GIVEN REQUEST 1 ::
In the forum thread about trying an Islabike, which model did Islabikes say would be fine based on measurements?

------ SOURCE EXTRACT

# Islabike trying before buying?



## leafytrees (24 Apr 2012)

Hi,
New member, so hoping I've come to the right place. We're considering buying an Islabike for our daughter for her 7th birthday but we would really prefer to try before we buy. We live in London and can't get to Islabikes during the week. Does anyone know anywhere in London where we could try one? I've contacted Islabikes and they just said, based on measurements a Beinn 24 would be fine. We're just a little cautious as it's a lot of money to spend to find that she won't ride it because it's too big.

Thanks very much
Katie


----------



## VamP (24 Apr 2012)

leafytrees said:


> Hi,
> New member, so hoping I've come to the right place. We're considering buying an Islabike for our daughter for her 7th birthday but we would really prefer to try before we buy. We live in London and can't get to Islabikes during the week. Does anyone know anywhere in London where we could try one? I've contacted Islabikes and they just said, based on measurements a Beinn 24 would be fine. We're just a little cautious as it's a lot of money to spend to find that she won't ride it because it's too big.
> 
> Thanks very much
> Katie


 
You can only buy Islabikes direct. But if you can't make a day of it, and I do recomend that you do (I think they open weekends too), maybe it will give you reassurance that Islabikes have the best resistance to depreciation of all bikes. So if you get the wrong size, you will sell it on very easily - second hand Beinns get snapped up.

------------
------ ENTRIES SHOWN

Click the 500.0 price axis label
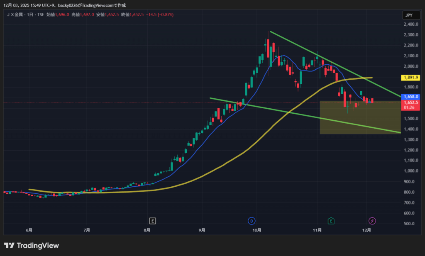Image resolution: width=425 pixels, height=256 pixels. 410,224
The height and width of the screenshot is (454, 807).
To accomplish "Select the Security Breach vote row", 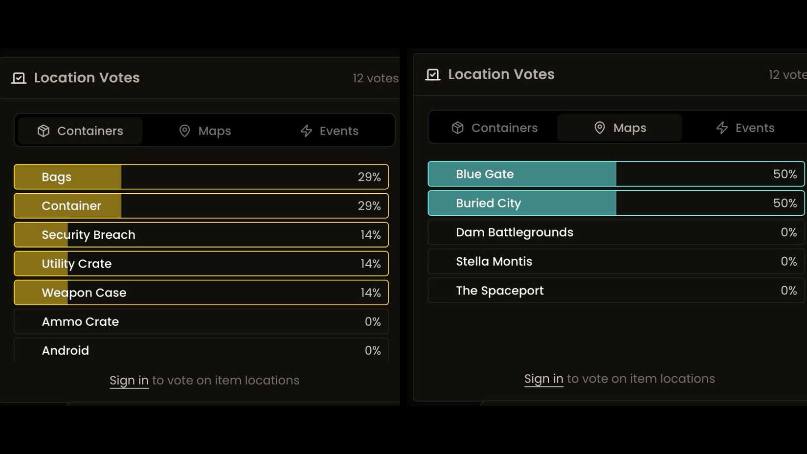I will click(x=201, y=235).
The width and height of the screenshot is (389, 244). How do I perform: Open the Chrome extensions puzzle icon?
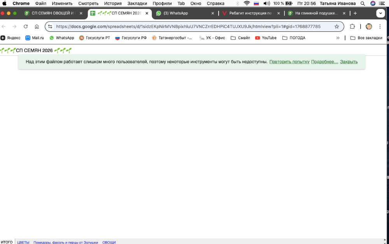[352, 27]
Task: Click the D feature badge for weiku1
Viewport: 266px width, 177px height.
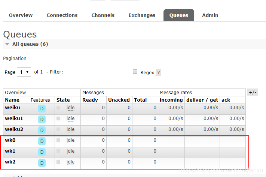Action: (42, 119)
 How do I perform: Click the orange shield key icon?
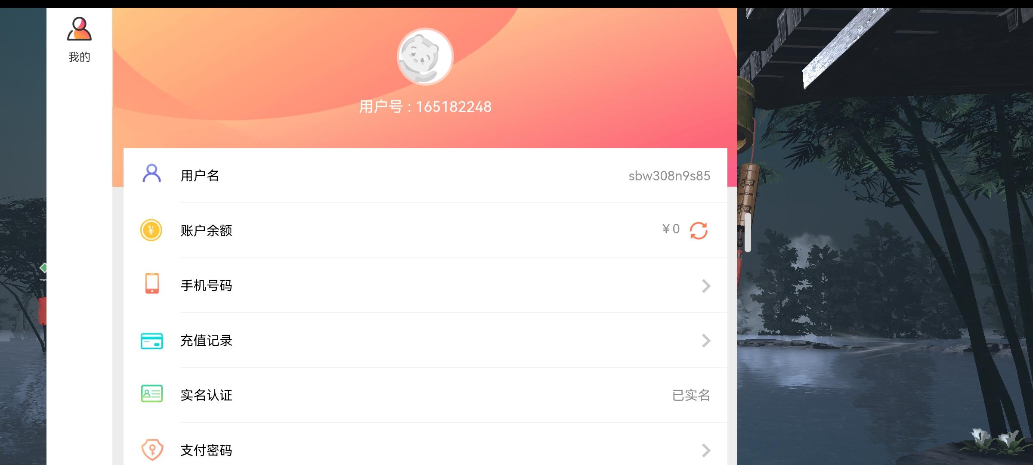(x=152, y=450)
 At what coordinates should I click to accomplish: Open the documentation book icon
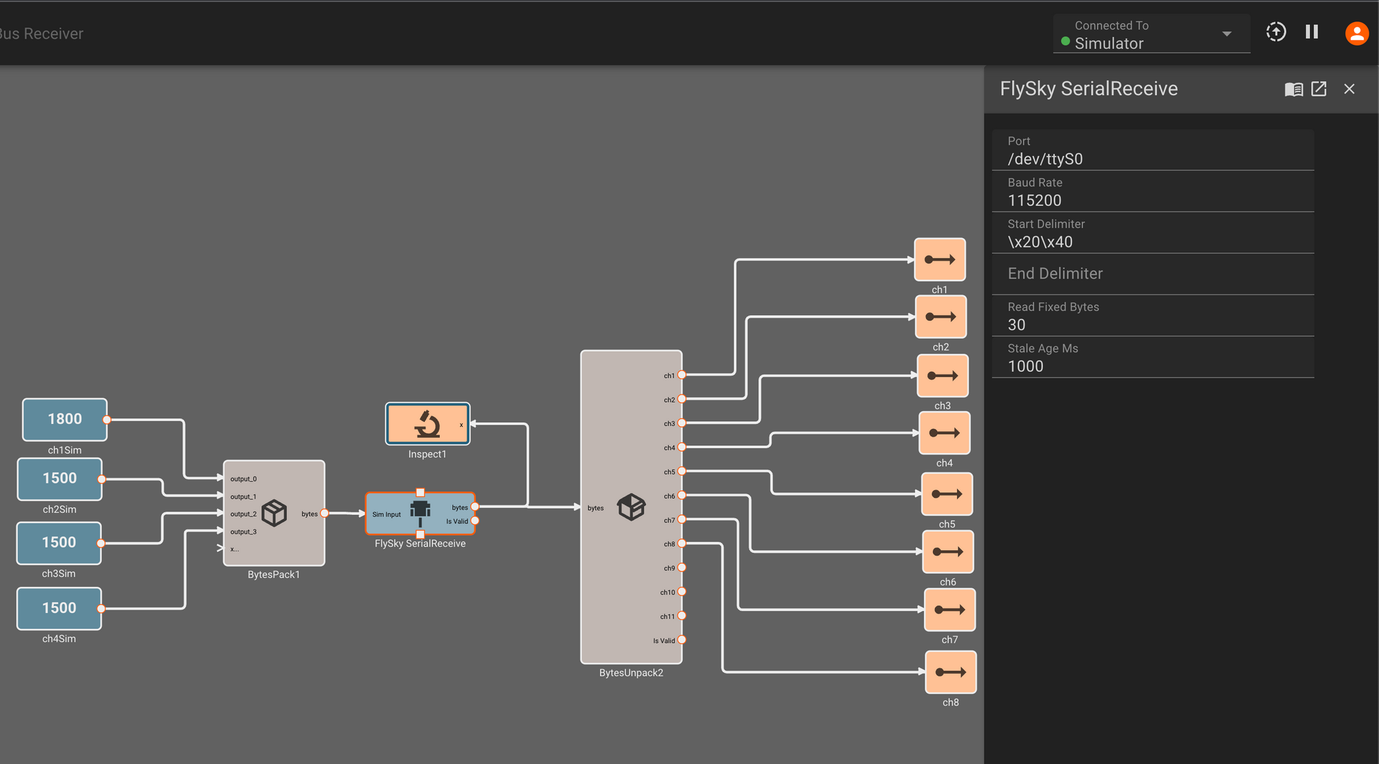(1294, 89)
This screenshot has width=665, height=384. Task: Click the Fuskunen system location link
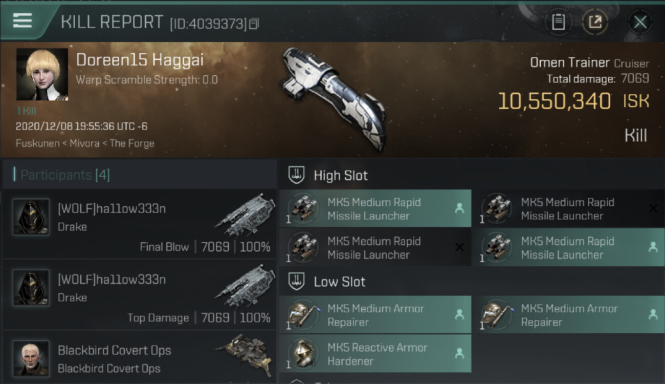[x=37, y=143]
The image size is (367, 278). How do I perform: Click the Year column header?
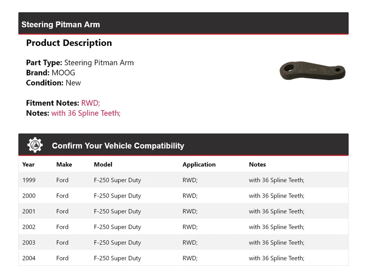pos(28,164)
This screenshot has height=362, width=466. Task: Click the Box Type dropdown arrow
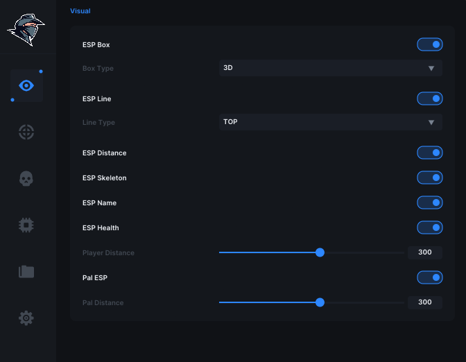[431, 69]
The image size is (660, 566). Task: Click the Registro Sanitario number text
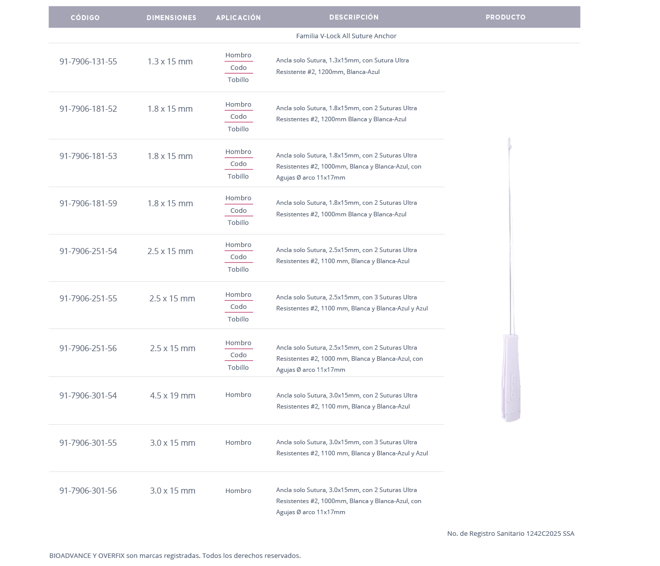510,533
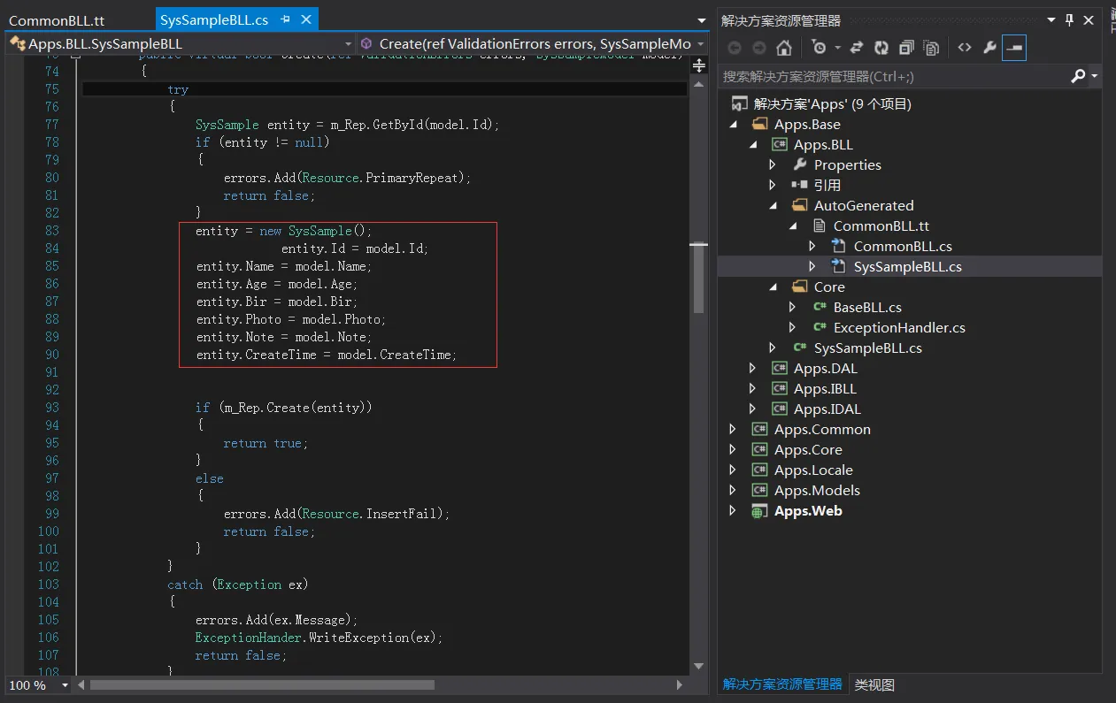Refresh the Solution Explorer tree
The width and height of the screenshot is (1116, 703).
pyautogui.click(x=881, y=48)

------------

GIVEN REQUEST 2 ::
Copy out the rows exactly, covering everything from the line containing "This screenshot has width=665, height=384." down to the end of the rows, both ends included. Omit the pictures from your answer.

EXERCISE ANSWER 1 ::
A Beinn 24.

EXERCISE ANSWER 2 ::
This screenshot has width=665, height=384. Task: Click the Fuskunen system location link
[x=37, y=143]
The image size is (367, 278). How do I perform: Click the Year column header?
pos(28,164)
This screenshot has height=362, width=466. Task: Click the Box Type dropdown arrow
[431, 69]
The image size is (660, 566). Task: Click the Registro Sanitario number text
510,533
Refresh the Solution Explorer tree
The width and height of the screenshot is (1116, 703).
pyautogui.click(x=881, y=48)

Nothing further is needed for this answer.